DE MUNIZ, P. J., Dissenting.
It may be that my quarrel here is less with the majority itself than with Southern Pac. Co. v. Layman, 173 Or 275, 145 P2d 295 (1944), Cook v. Southern Pac. Transp. Co., 50 Or App 547, 623 P2d 1125, rev den 291 Or 1 (1981), and the related authority on which the majority relies. The notion that contractual hold harmless and indemnity provisions are not inherently enforceable according to their terms may be an attractive one in a case like Layman, where the protagonists were a railroad and a farmer who got proportionately little benefit from the contract binding him to indemnify the railroad for its own negligence. However, in a case such as this, where parties with equal bargaining power use such a provision to allocate the risk of liability in a mutually desired commercial arrangement, that notion may reflect a wholly unjustifiable expansion of the appropriate judicial role in an action to enforce a contract.
Moreover, the apparent premise of the Layman-Cook approach is that hold harmless and indemnity provisions tend to be worded broadly and to encompass after-the-fact, liability-producing events that the parties did not anticipate at the time of contracting. Although that premise is correct, it does not support a general rule of non-enforcement. Such provisions are worded broadly because breadth is their intended purpose. The sine qua non of a general risk-allocation provision is to cover future contingencies generally and to encompass events that cannot be foreseen in all of their specifics at the time the contracts are negotiated.
Even given the Layman-Cook rationale, however, I do not agree with the majority's Conclusion here. The majority states:
"Better Builds and CGF were both small and relatively unsophisticated companies. * * * The parties did not discuss apportionment of risk, much less specifically negotiate the indemnity provision. Rather, that provision was merely included in a preprinted form that Better Builds provided." Or App at (slip opinion at 17-18).

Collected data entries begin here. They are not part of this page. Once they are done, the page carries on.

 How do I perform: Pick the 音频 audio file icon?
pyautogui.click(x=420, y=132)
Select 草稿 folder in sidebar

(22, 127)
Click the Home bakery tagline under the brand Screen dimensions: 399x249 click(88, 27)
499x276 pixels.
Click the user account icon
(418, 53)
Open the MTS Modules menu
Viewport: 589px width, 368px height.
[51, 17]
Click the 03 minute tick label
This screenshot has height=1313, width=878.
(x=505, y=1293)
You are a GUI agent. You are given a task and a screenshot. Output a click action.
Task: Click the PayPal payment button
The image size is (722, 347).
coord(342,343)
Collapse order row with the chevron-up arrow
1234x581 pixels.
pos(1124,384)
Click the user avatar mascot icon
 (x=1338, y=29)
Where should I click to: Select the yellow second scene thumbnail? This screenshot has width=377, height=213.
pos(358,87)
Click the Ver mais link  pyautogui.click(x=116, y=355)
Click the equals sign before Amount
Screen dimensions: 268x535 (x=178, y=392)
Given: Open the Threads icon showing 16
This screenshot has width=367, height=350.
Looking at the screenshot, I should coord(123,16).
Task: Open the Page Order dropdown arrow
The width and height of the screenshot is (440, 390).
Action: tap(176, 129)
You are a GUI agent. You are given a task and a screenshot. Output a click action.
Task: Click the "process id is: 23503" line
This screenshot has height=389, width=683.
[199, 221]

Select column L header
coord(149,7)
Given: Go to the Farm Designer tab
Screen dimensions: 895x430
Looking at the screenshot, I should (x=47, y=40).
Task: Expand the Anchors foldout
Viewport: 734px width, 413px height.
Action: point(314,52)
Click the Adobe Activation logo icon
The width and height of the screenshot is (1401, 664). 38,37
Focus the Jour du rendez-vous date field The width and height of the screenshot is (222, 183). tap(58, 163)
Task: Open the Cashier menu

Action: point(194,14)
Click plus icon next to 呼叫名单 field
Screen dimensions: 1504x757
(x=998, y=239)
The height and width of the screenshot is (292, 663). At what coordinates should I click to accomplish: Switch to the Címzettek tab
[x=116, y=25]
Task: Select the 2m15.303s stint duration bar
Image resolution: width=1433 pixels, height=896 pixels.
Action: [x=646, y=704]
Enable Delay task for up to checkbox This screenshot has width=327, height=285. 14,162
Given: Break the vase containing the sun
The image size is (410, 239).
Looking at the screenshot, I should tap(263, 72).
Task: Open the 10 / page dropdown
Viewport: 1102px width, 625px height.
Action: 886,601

Although I agree with the majority's factual recitations in that statement and elsewhere, I disagree with the implication that the majority appears to find in the facts. In contrast, what I find significant is that Better Builds and CGF had equal bargaining power; that they used a preprinted lease agreement form that was prepared by Stevens-Ness and not by either party; and, as the majority notes earlier in its opinion, the parties did not discuss the terms of the form lease agreement at all. They did not single out the hold harmless provision for inattention. See Or App at (slip opinion at 2). The situation here differs from the one in Cook, 50 Or App at 556, where we construed the "form contract prepared by" the railroad against it. In Cook, there was a radical disparity in bargaining power, and the form contract was actually prepared by the party with the greater power. In this case, neither of those factors is present. Further, the fact that the parties did not specifically discuss the hold harmless provision here lends no greater support to the inference that they did not intend what it says than that the lease agreement, as a whole, was unintended. The parties did not talk about any of its terms. I find nothing in Layman or Cook that requires us to presume, as the majority effectively does, that parties with equal bargaining power did not intend to include a term that appears in their written contract simply because they did not single it out for oral negotiation.